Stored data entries
* * *
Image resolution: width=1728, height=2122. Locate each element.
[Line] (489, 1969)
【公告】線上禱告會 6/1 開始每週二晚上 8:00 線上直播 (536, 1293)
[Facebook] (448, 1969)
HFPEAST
* * *
In the answer, each line of the data must appear exactly as written.

Image resolution: width=1728, height=2122. Locate each element.
[Line] (489, 1969)
【公告】線上禱告會 6/1 開始每週二晚上 8:00 線上直播 (536, 1293)
[Facebook] (448, 1969)
HFPEAST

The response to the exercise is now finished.